An Irish Lesbian's thoughts and observations…

Posts tagged ‘self esteem’

An Awesome Piece of Advice

Today I was involved in a conversation about anger, challenging behaviour and how to deal with conflict. To be honest with you all, I am the type of person that would happily run a mile from a potential argument but I now realise that’s a habit that I must consider changing. Don’t get me wrong here: I don’t mean that I should be aggressive or irrationally challenging. That would make any situation so much worse. The advice I received today was so simple yet I never considered it before. I was told that if someone does something which upsets me I should always highlight it immediately. I shouldn’t let it slide or think that it doesn’t matter. I shouldn’t be afraid to speak up for myself or defend my feelings.

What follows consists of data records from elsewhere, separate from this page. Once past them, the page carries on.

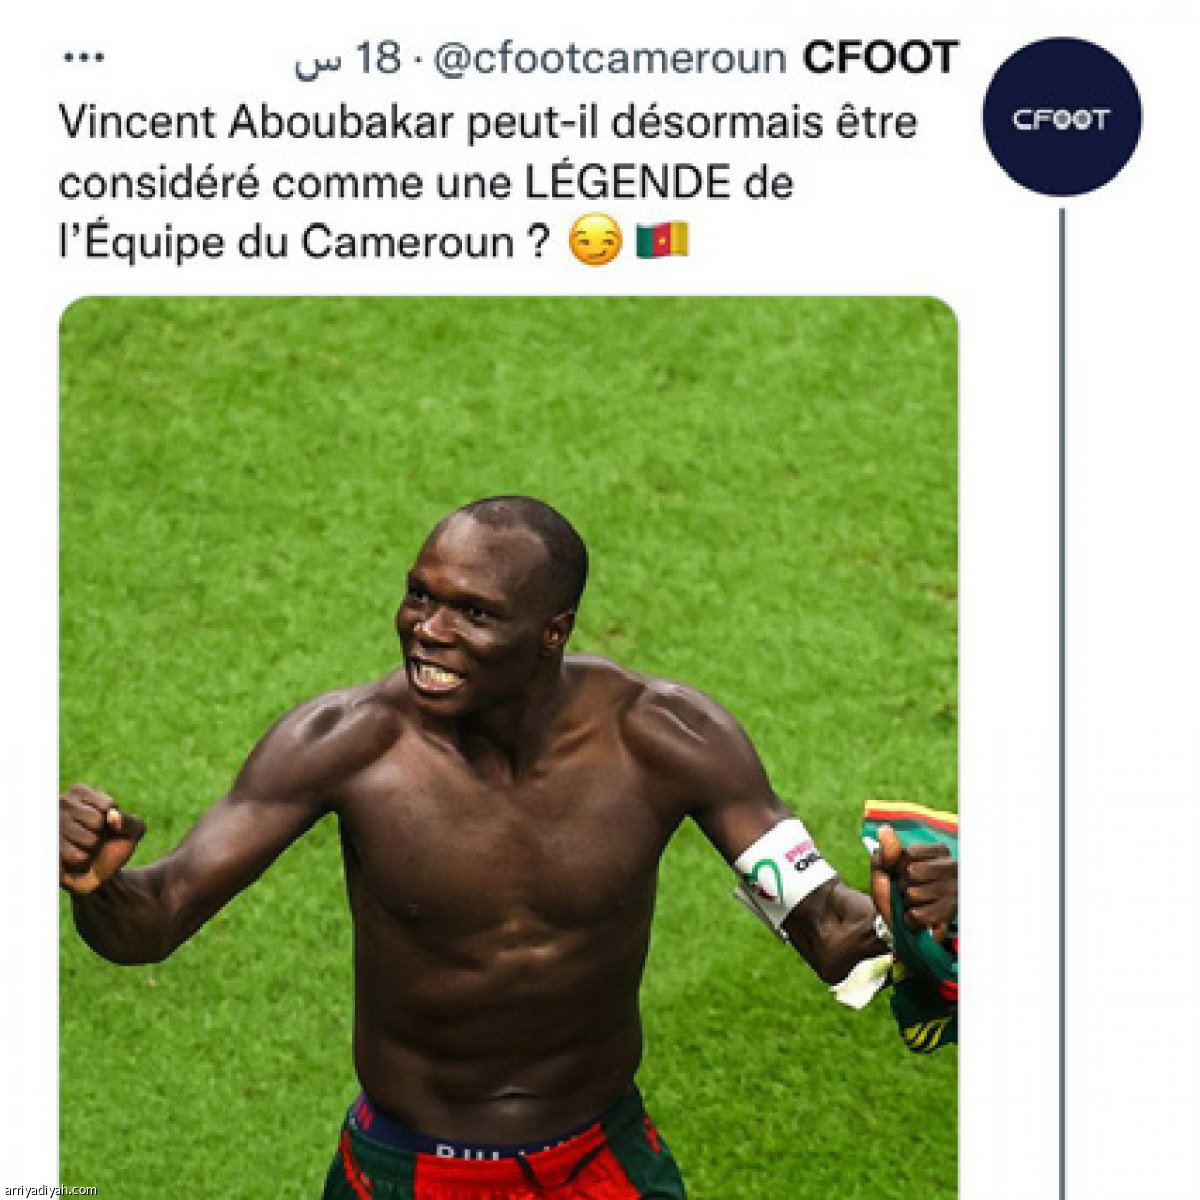This screenshot has height=1200, width=1200.
Task: Open the CFOOT display name profile link
Action: pyautogui.click(x=881, y=58)
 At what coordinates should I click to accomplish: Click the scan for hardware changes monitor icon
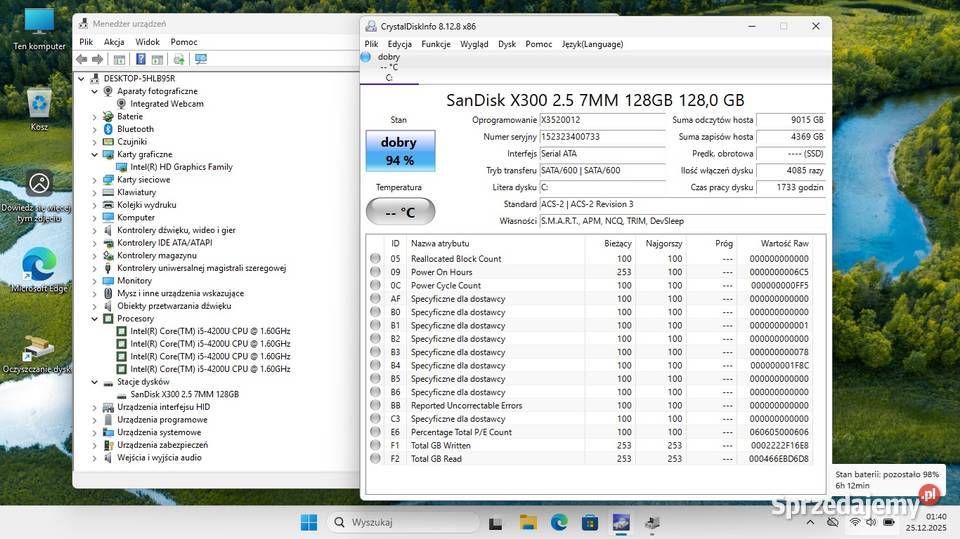click(x=201, y=59)
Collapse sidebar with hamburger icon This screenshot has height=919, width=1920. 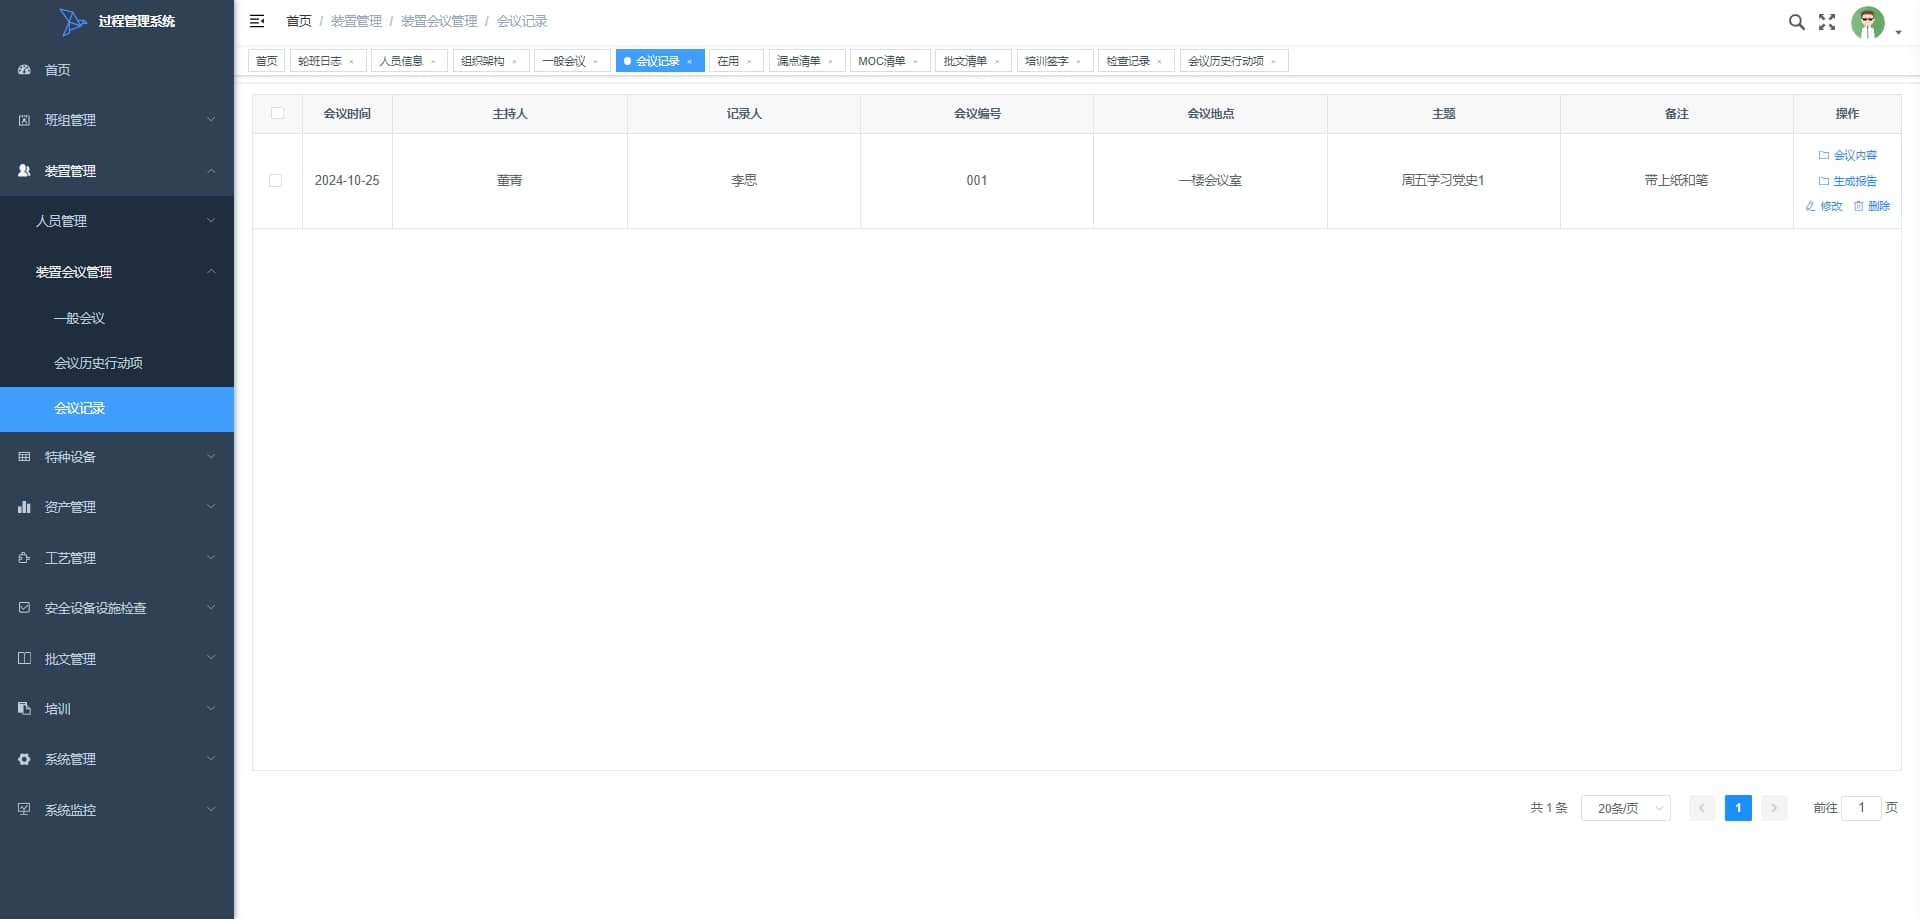(x=257, y=21)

The woman who gave this advice also claimed that taking this strategy on board herself changed how she valued herself and how others treated her. We all should have a massive amount of respect for ourselves because let’s face it; respecting yourself encourages others to show you the same treatment. I’m going to try telling people that they’ve upset me before they get the opportunity to do it again. It’ll be difficult to break such a long term habit so I guess the greatest challenge will be standing up to my own ideas of what I’m worth rather than the challenge of standing up to the person before me. I think a lot of the time we do not mention the ways others hurt us because we think we don’t deserve to be treated any better than that. You never deserve to have someone intentionally or even unintentionally hurt you. Speak out. You’re worth every syllable.

Half empty, half full or overflowing?

Today I woke up in a foul mood and because of something insignificant I got annoyed and thought that today was going to be a bad day before it even started. I was never destined to be a psychic, thankfully, and today turned out to be a great day in the end. It was a number of small things that fit together to form a neat little puzzle. When I thought about this puzzle it was the image of a good day.

In the past I was so negative for so long that it became a habit to see every glass and every day as half empty rather than full of possibilities. Negativity consumed me so much. It didn’t achieve anything good. It made me feel so small and worthless. I began to feel like no one (or not many people at least) would even notice or care if I wasn’t around and that’s not a good place to be. I began to think of myself as disposable. I thought that I was a horrible person because I must be if people don’t want to be around me, right? The group of friends I had as a teenager all disappeared leaving me feel like I was never really someone special to them. I realise that people grow apart which is normal, of course,  but I’m the only one from our group of friends that is no longer part of it. I’m the only one that was pushed away. Why? What did I do wrong? Since that group of friends I haven’t been able to maintain a single close friendship. I do try to. I began to think that I wasn’t good enough, fun enough or smart enough for anyone except my wife.

I now find it very difficult to trust others especially when they make promises. A healthy amount of scepticism is probably a good thing. A healthy amount of negativity can act to protect us from bad ideas but it’s our positivity that gives our lives the power to grow. I won’t be dismissing a whole day again because that day can bring you so much happiness if you just let it.